Usłyszałem pszczoły, zanim je zobaczyłem. Ich brzęczenie mieszało się z szemraniem strumienia, stopniowo je zagłuszając, gdy przeszliśmy przez żywopłot i wynurzyliśmy się z cienia na zalaną słońcem, nakrapianą barwnymi kwiatami łączkę w niewielkiej dolince wyglądającej tak, jak ją Ursus przed chwilą opisał. Miejsce było naprawdę magiczne; zdawało się, że tuż w cieniu baraszkują satyry i nimfy. Można było sobie wyobrazić malutkiego Jowisza, jak leży w miękkiej trawie i spija przynoszony mu przez pszczoły miód.

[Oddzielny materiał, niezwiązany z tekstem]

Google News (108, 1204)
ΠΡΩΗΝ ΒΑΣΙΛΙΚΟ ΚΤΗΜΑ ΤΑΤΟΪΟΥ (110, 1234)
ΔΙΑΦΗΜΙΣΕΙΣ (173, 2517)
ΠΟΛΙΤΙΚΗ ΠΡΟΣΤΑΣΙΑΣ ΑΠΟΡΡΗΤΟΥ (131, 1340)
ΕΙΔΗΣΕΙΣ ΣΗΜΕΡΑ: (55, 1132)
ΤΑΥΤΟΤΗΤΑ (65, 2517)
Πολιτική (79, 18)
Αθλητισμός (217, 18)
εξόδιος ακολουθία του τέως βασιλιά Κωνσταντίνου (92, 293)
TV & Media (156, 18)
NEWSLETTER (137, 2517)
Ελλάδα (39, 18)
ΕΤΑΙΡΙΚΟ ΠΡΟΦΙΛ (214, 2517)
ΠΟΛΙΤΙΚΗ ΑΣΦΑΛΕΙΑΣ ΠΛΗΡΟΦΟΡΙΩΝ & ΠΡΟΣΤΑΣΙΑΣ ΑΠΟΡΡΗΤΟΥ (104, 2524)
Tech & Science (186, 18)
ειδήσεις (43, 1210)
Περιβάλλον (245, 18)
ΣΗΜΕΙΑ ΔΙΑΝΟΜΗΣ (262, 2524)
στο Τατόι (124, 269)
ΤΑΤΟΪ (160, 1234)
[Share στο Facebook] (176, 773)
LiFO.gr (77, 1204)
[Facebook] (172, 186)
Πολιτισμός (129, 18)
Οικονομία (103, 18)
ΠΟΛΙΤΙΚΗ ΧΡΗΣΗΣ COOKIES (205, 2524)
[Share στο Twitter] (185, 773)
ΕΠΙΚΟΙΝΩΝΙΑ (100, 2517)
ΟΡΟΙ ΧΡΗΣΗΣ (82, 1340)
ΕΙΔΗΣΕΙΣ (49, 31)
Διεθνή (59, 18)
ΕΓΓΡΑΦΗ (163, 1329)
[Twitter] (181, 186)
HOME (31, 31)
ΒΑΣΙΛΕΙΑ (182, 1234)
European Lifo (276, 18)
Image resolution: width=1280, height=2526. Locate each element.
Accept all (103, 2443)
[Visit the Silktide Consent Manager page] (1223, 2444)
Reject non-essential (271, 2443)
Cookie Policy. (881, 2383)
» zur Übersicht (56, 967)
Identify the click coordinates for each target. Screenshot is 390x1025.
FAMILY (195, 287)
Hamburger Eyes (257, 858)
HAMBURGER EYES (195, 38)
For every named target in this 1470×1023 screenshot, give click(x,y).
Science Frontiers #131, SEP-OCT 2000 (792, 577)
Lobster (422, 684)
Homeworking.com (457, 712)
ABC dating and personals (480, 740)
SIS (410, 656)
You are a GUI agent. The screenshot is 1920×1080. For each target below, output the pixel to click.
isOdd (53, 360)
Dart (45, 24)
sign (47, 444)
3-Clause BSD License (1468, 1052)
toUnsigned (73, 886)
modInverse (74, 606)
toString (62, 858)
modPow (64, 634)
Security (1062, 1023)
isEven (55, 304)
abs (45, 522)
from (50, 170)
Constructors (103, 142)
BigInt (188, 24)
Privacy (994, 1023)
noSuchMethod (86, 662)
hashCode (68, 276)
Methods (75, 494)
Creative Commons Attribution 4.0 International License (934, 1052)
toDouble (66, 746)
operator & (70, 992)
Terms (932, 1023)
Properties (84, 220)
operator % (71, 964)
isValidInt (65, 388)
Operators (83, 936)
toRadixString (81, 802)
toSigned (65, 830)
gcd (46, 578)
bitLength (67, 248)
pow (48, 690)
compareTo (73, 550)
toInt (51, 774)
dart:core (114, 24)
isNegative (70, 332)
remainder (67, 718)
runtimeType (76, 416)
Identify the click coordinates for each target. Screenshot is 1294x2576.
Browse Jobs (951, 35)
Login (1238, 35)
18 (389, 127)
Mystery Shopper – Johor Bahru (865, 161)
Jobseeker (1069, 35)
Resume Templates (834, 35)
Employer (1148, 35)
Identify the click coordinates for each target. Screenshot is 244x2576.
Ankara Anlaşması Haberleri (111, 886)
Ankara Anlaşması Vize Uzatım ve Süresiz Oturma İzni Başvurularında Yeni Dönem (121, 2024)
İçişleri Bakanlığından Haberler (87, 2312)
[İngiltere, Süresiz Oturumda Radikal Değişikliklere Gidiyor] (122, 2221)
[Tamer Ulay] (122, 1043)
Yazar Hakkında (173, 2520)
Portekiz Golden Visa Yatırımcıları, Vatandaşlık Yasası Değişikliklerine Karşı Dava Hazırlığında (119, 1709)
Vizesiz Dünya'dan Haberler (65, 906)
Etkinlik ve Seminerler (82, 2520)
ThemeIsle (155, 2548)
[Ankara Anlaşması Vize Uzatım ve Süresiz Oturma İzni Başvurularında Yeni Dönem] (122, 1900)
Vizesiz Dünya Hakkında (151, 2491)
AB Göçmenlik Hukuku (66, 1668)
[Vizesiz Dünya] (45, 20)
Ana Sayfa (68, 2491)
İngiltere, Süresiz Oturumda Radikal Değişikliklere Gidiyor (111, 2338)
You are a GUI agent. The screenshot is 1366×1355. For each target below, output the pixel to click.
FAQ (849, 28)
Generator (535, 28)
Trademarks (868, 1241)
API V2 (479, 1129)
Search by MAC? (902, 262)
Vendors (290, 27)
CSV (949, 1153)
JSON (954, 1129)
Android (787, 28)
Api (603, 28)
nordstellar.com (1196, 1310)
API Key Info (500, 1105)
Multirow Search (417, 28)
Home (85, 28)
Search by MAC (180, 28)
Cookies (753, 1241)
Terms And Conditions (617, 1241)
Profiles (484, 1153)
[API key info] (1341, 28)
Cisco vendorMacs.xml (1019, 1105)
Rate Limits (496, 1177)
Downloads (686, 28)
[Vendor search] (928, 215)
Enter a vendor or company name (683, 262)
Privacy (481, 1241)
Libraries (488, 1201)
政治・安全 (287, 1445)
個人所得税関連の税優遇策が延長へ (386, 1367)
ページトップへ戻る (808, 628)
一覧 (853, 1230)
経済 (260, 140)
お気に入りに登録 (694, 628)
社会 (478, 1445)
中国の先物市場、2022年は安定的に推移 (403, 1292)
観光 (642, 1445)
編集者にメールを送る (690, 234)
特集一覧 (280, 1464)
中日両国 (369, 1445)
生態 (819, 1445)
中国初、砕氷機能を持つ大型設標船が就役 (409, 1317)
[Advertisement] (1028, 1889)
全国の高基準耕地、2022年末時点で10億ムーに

Uli było dziesięć. Stały pośrodku dolinki w jednym rzędzie, ustawione na poziomej drewnianej półce na wysokości talii. Miały kształt wysoko sklepionych kopuł; pokryte wyschniętym mułem i suchymi liśćmi wyglądały jak twory natury. Ursus był mistrzem nie tylko swego fachu, ale i tradycji. Każdy ul miał tylko jedno małe wejście, wąską szparkę u podstawy; owady co chwila przez nią wlatywały i wylatywały.

Kątem oka dostrzegłem jakąś figurę stojącą pod pobliską wierzbą. Przez mgnienie oka pomyślałem, że to satyr wyszedł z zarośli, by się do nas przyłączyć. Antonia musiała go zauważyć w tej samej chwili, krzyknęła bowiem zaskoczona, a potem klasnęła w dłonie z zadowoleniem.

– A ten co tutaj robi? – Roześmiała się dźwięcznie i podeszła bliżej, by lepiej się przyjrzeć figurze.

– Pilnuje łąki – wyjaśnił Ursus. – To tradycyjny strażnik pasieki. Odstrasza ptaki i złodziei miodu.

Był to odlany z brązu posążek Priapa. Bóg uśmiechał się lubieżnie, z jedną ręką wspartą na biodrze i z sierpem w drugiej. Był, oczywiście, nagi i niezaprzeczalnie, z rozmachem, męski. Zafascynowana Antonia wpatrywała się weń przez długą chwilę, po czym dotknęła czubka brązowego, groteskowo wielkiego fallusa na szczęście.

W tej chwili moją uwagę przykuł Eko, który zawędrował na drugą stronę dolinki i stał pochylony nad nisko rosnącymi purpurowymi kwiatami. Podbiegłem do niego pospiesznie.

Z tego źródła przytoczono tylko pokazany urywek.